Alla luce degli ultimi avvenimenti avvenuti negli istituti penitenziari italiani, il Movimento 5 stelle ha presentato un'interrogazione parlamentare sulla situazione che stanno attraversando le carceri e, soprattutto, sulle condizioni in cui sono costretti a lavorare, ogni giorno, gli operatori di polizia penitenziaria.

Parlamentari del M5s presentano interrogazione

Un'interrogazione parlamentare a risposta scritta arriva dai deputati del Movimento 5 Stelle Pasquale Maglione, Margherita Del Sesto, Giorgio Lovecchio e Virginia Villani. "La pandemia determinata dal Covid-19 ha comportato drammatiche conseguenze in tutti i settori del Paese.
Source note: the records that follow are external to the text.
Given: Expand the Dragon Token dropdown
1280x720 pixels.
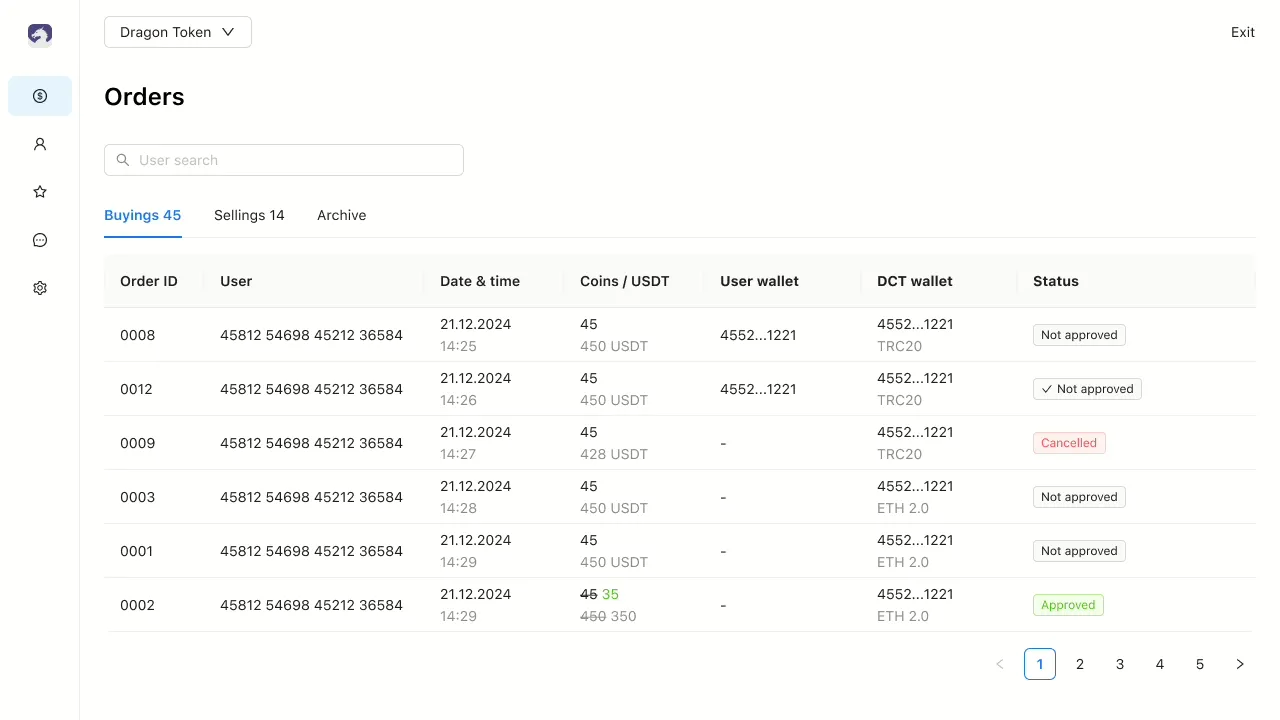Looking at the screenshot, I should tap(178, 32).
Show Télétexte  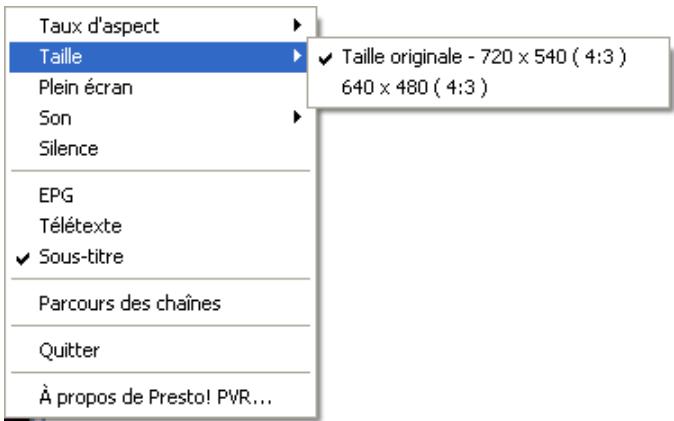71,227
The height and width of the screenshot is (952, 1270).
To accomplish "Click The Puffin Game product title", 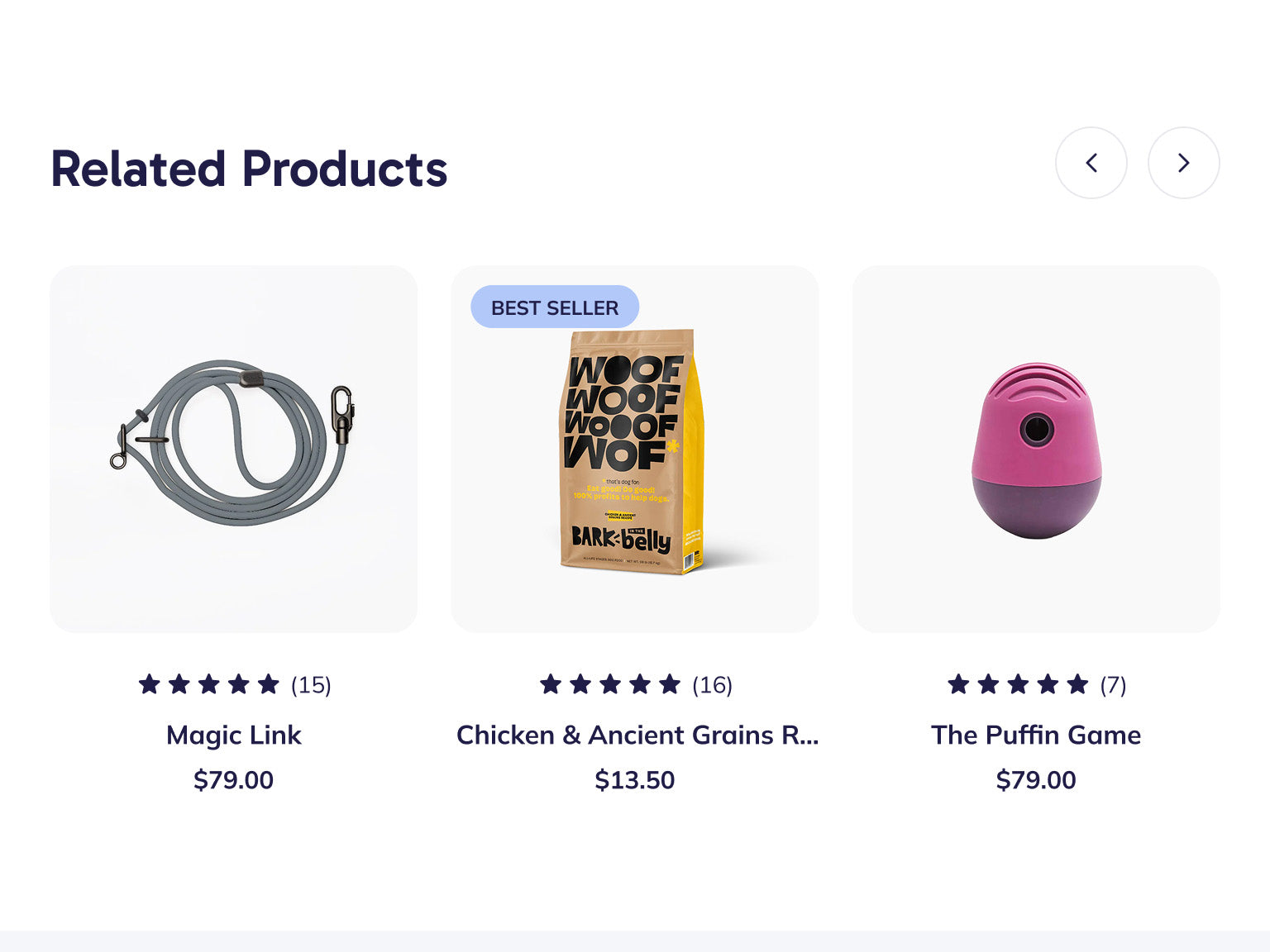I will coord(1035,735).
Tra questi, a risentirne in modo considerevole, sono stati gli istituti penitenziari", scrivono i pentastellati, illustrando al ministro della Giustizia Alfonso Bonafede le rivolte avvenute lo scorso 9 marzo, culminate con l'evasione di oltre 70 persone dal carcere di Foggia. Secondo gli interroganti "le problematiche sono strettamente collegate alla mancanza di personale". Stando all'interrogazione presentata il 12 giugno gli avvenimenti hanno fatto luce su un sistema penitenziario debole e con criticità ormai evidenti, con una notevole carenza di organico che non consente agli agenti di sedare le rivolte. Evidenziata inoltre l'età media del personale di 50 anni e dunque, in avvicinamento all'età pensionabile.

Inoltre, circa 1.000/1.200 agenti, spiegano i deputati, si accingono ad andare in pensione e le procedure concorsuali hanno subito uno stop a causa della pandemia. Pertanto, gli interroganti chiedono al ministro della Giustizia assunzioni più rapide attingendo alle graduatorie dei concorso ancora aperti.

I parlamentari Lovecchio, Del Sesto, Villani e Maglione chiedono quindi "quali iniziative intenda prendere il ministro interrogato, al fine di garantire la sicurezza delle carceri e al contempo tutelare gli agenti del corpo di Polizia Penitenziaria".

Rivolta nel carcere di Santa Maria Capua Vetere

L'ultimo grave episodio, risale a due giorni fa, quando alcuni detenuti avrebbero aggredito otto agenti di Polizia penitenziaria a seguito di una rivolta nel carcere di Santa Maria Capua Vetere.

Anche le organizzazioni sindacali richiedono da tempo assunzioni straordinarie mediante lo scorrimento delle graduatorie, al fine di velocizzare le procedure di selezione e garantire maggiori unità di personale negli istituti penitenziari. Ci sarebbero anche i giovani candidati del concorso per l'arruolamento di 754 allievi agenti che richiedono un ampliamento dei posti dalla loro graduatoria. Il Sappe, infatti, ha annunciato due manifestazioni di protesta dopo i gravi fatti del carcere di Santa Maria Capua Vetere.